Ler O Marido Malvado (Novel) – Capítulo 162 Online

Só depois de ouvir aquelas palavras Eileen percebeu que havia pessoas preocupadas com ela.
Os cavaleiros, mais do que qualquer um, devem ter ficado ansiosos ao saber que ela havia estado dentro do Pantheon desabado. Devem ter corrido até ela, tomados pela preocupação. Ela não podia simplesmente dispensá-los sem encontrá-los.
Ela também tinha muitas perguntas a fazer.
Eileen fechou o livro que estava lendo e se levantou.
— Claro, eu deveria—
Mas, no momento em que se pôs de pé, sua visão oscilou. Uma onda repentina de tontura a fez cambalear, obrigando-a a se apoiar na mesa.
— Eileen!
Sonio a segurou rapidamente. Ele sempre a tratou formalmente como ‘Minha Senhora’, e ouvi-lo chamá-la pelo nome, como fazia antes do casamento, era algo raro. Apoiando-se nele, Eileen mal conseguiu se estabilizar.
— Me… desculpe…
O pedido de desculpas fraco fez Sonio balançar a cabeça enfaticamente.
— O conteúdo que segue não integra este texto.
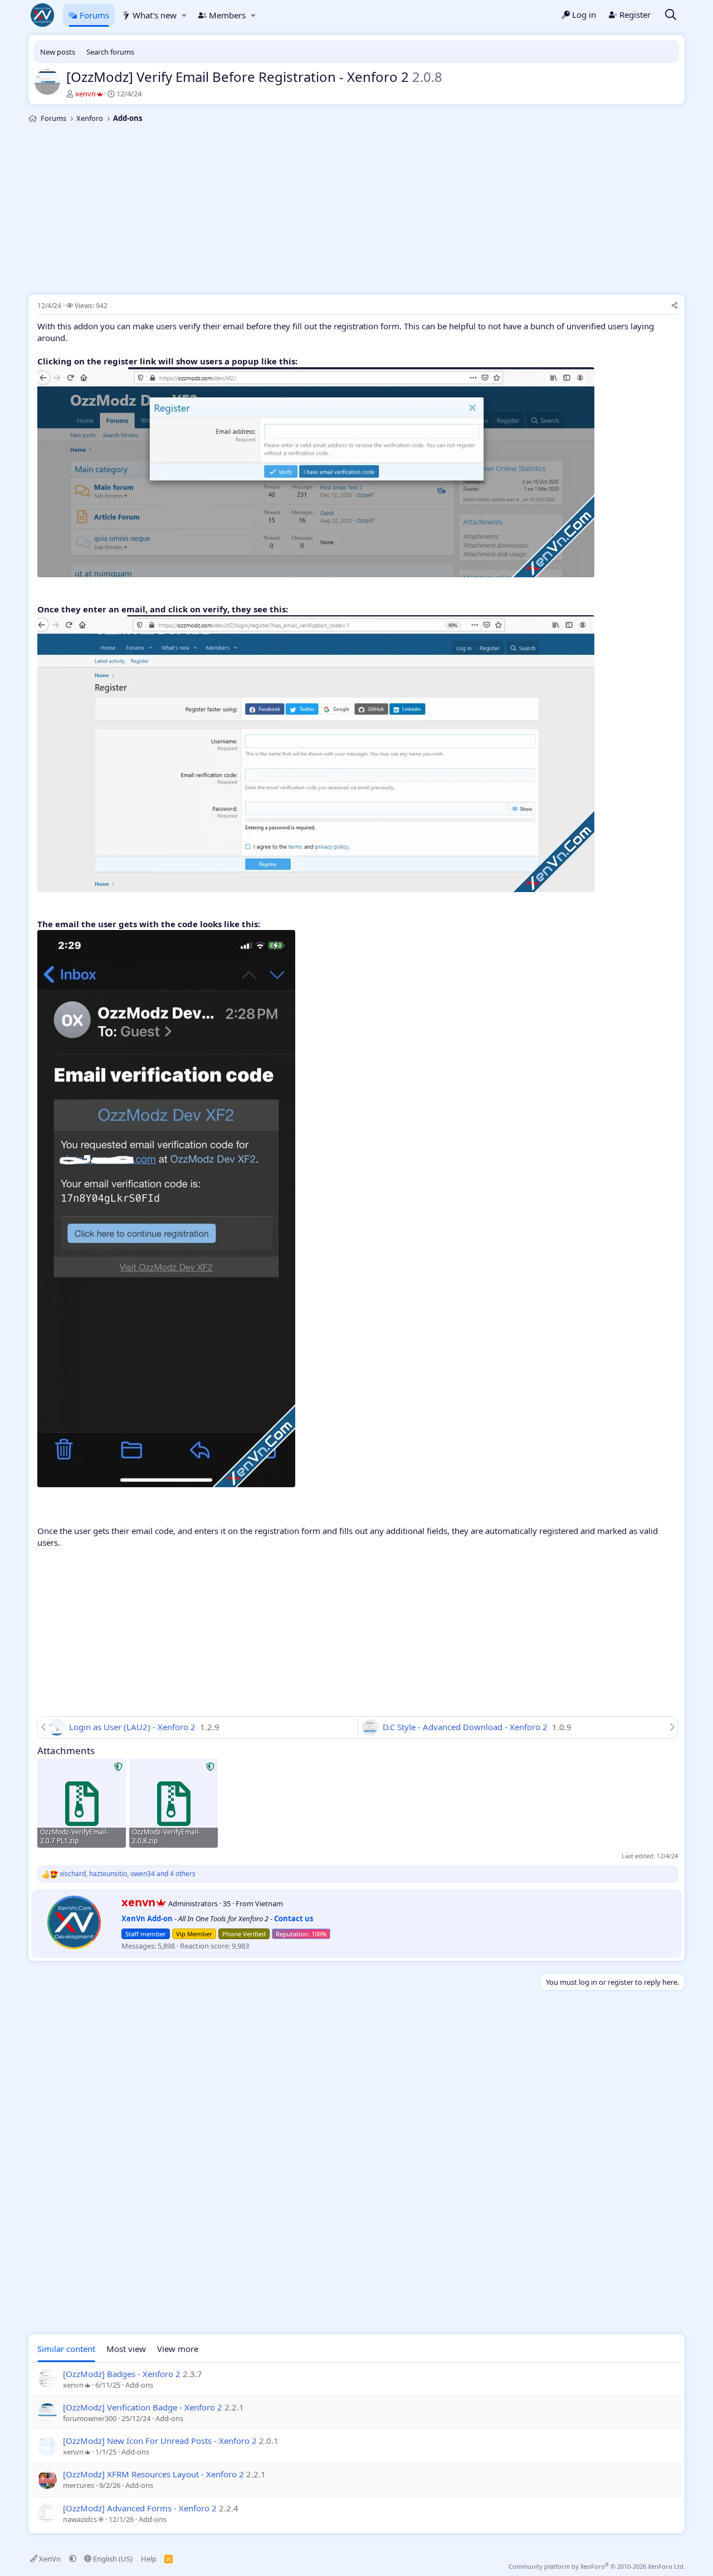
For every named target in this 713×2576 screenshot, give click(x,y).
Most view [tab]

Ele a aconselhou a descansar, embora pela sua expressão, estava claro, já sabia que ela não o faria.
— …Não sei o que Sua Graça fez para magoá-la, — disse Sonio, examinando cuidadosamente seu rosto, — mas se houver algo que eu possa fazer para ajudar, por favor, me diga. Estou ao seu lado.
Sonio era um dos homens de Cesare. Ela sabia que ele nunca poderia colocá-la acima de tudo. Ainda assim, sua disposição em ficar ao seu lado trouxe certo conforto.
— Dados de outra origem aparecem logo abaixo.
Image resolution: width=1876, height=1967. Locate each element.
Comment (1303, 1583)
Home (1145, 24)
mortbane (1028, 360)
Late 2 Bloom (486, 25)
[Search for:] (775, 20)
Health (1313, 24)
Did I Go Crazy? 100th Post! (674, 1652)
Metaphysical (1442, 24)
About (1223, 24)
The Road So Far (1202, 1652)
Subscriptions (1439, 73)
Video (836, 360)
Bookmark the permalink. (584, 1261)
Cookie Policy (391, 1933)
Eileen respondeu em voz baixa:
— Obrigada.
Com a ajuda de Sonio, ela foi até a sala de estar, onde os cavaleiros a aguardavam.
— Deixarei que conversem em particular.
Sonio apenas abriu a porta e não entrou. Os cavaleiros, que estavam sentados inquietos, imediatamente se levantaram ao ver Eileen.
— Senhora Eileen!
Diego, que estava andando de um lado para o outro agitado, foi o primeiro a se aproximar. Só depois de ver com seus próprios olhos que ela estava ilesa que ele finalmente suspirou aliviado.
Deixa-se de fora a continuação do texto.